Flowlity was built with this balance in mind: combining powerful optimization capabilities with a user experience designed for day-to-day planning decisions.
Flowlity was designed to address the limitations of traditional planning tools and provide a more adaptive, resilient approach to Supply Chain management.
By connecting data across systems and modeling the full Supply Chain network, Flowlity continuously generates recommendations for inventory positioning and replenishment. This allows companies to move from static planning to dynamic decision-making.
Beyond optimization, Flowlity also improves collaboration across the ecosystem. By sharing relevant signals with suppliers, it enables better alignment and anticipation across all stakeholders.
The result is not just better inventory management, but a more synchronized and responsive Supply Chain. This matters even more in volatile categories like spare parts, where dedicated Spare Parts Inventory Management Strategies help teams avoid both dead stock and critical shortages.
Find everything you need to know right here.
MEIO stands for Multi-echelon inventory optimization. It is a Supply Chain planning method that determines optimal inventory levels across multiple locations simultaneously, rather than optimizing each node independently.
It considers the entire network — including suppliers, production sites, warehouses, and distribution centers — to position inventory where it delivers the highest service level with the lowest total stock.
By accounting for demand variability and lead times across the network, MEIO enables companies to reduce inventory while improving service.
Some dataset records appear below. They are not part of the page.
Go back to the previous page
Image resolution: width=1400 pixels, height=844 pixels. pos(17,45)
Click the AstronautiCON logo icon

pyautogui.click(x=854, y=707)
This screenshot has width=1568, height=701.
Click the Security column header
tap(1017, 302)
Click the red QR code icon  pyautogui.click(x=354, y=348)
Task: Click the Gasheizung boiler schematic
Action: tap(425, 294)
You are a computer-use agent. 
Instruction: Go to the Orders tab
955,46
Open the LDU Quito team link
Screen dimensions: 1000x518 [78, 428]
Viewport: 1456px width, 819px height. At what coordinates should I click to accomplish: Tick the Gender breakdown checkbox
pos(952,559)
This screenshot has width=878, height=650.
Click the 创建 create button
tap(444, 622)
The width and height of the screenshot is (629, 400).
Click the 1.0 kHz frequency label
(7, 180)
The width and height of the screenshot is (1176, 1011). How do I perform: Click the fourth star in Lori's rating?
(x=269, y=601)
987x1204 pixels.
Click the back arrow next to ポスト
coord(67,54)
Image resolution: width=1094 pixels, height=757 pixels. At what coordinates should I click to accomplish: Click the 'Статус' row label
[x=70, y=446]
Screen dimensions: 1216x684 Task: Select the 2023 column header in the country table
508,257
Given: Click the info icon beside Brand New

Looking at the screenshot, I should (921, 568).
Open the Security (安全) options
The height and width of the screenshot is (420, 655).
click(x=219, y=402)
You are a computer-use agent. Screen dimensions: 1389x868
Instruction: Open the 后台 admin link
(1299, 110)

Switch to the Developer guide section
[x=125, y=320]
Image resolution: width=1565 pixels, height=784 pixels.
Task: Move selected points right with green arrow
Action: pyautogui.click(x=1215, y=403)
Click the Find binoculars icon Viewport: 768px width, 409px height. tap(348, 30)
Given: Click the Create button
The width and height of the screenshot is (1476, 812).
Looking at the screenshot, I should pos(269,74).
Traditional inventory planning optimizes each location independently, often using static safety stock rules and average demand forecasts.
Multi-echelon inventory optimization takes a network-wide approach. It considers how inventory decisions at one location impact the rest of the Supply Chain and dynamically adjusts inventory levels across all nodes.
This avoids duplicating safety stock across the network and allows companies to achieve better service levels with less inventory.
If your teams are constantly adjusting safety stock, dealing with stock imbalances between locations, or struggling to maintain service levels despite high inventory, you are already facing the limits of traditional planning. MEIO becomes essential as soon as your Supply Chain operates as a network rather than isolated locations.
Companies typically achieve significant improvements in both inventory efficiency and service levels.
In most cases, results include 20% to 40% reduction in inventory, improved product availability, and fewer stockouts — without increasing operational risk.
This is possible because multi-echelon inventory optimization does not simply reduce stock. It redistributes inventory more intelligently across the Supply Chain, placing it where it absorbs variability most effectively instead of duplicating safety stock everywhere.
As a result, companies can reduce excess inventory while maintaining — or even improving — service levels.
For example, organizations like Danone, La Redoute, and Plum Living achieved substantial inventory reductions while improving operational performance using Flowlity.
Implementation timelines vary depending on the solution. Traditional tools can take months or even years. Modern AI-driven platforms like Flowlity are designed for faster deployment and quicker time-to-value. Some companies start seeing tangible results within a few months, as illustrated by Plum Living's rapid rollout.
Unlike traditional planning tools that rely on deterministic models, Flowlity uses probabilistic Artificial Intelligence to model demand uncertainty and continuously adapt inventory decisions.
Combined with fast deployment and a planner-centric design, this allows companies to achieve faster results, better adoption, and more resilient Supply Chain planning compared to legacy systems.
Adoption is a key success factor. A MEIO solution must be transparent, intuitive, and aligned with existing workflows. Flowlity is designed so that planners understand and trust the recommendations, while remaining in control of decisions.